(Beginning of GIVEN ENTRIES)
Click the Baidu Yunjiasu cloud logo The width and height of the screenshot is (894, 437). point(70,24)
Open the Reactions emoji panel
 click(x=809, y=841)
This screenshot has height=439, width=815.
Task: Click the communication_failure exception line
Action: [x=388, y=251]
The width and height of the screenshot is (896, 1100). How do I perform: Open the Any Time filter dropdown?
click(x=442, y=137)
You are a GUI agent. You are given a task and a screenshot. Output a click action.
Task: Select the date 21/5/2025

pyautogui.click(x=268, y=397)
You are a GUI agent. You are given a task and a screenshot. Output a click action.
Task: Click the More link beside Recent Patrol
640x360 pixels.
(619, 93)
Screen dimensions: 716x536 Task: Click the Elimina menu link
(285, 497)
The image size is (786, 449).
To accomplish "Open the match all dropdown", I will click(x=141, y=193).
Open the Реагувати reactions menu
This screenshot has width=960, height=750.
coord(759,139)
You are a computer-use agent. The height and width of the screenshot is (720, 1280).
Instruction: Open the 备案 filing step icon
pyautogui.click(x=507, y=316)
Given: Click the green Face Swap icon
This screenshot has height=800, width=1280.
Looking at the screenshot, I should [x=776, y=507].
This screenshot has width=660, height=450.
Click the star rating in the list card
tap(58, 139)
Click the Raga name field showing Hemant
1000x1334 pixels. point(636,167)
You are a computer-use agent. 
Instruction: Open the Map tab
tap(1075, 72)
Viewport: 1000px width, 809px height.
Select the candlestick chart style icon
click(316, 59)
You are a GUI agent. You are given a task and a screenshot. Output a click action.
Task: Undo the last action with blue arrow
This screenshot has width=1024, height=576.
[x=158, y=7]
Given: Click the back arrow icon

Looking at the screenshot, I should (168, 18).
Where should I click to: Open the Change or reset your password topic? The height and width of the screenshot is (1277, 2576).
(End of GIVEN ENTRIES)
Reproduce, exactly and in full, the lines from the one that contains "Viewport: 1000px width, 809px height." to the end of the material.

Viewport: 1000px width, 809px height.
Select the candlestick chart style icon
click(316, 59)
You are a GUI agent. You are given a task and a screenshot. Output a click action.
Task: Undo the last action with blue arrow
This screenshot has width=1024, height=576.
[x=158, y=7]
Given: Click the back arrow icon

Looking at the screenshot, I should (168, 18).
Where should I click to: Open the Change or reset your password topic? The height and width of the screenshot is (1277, 2576).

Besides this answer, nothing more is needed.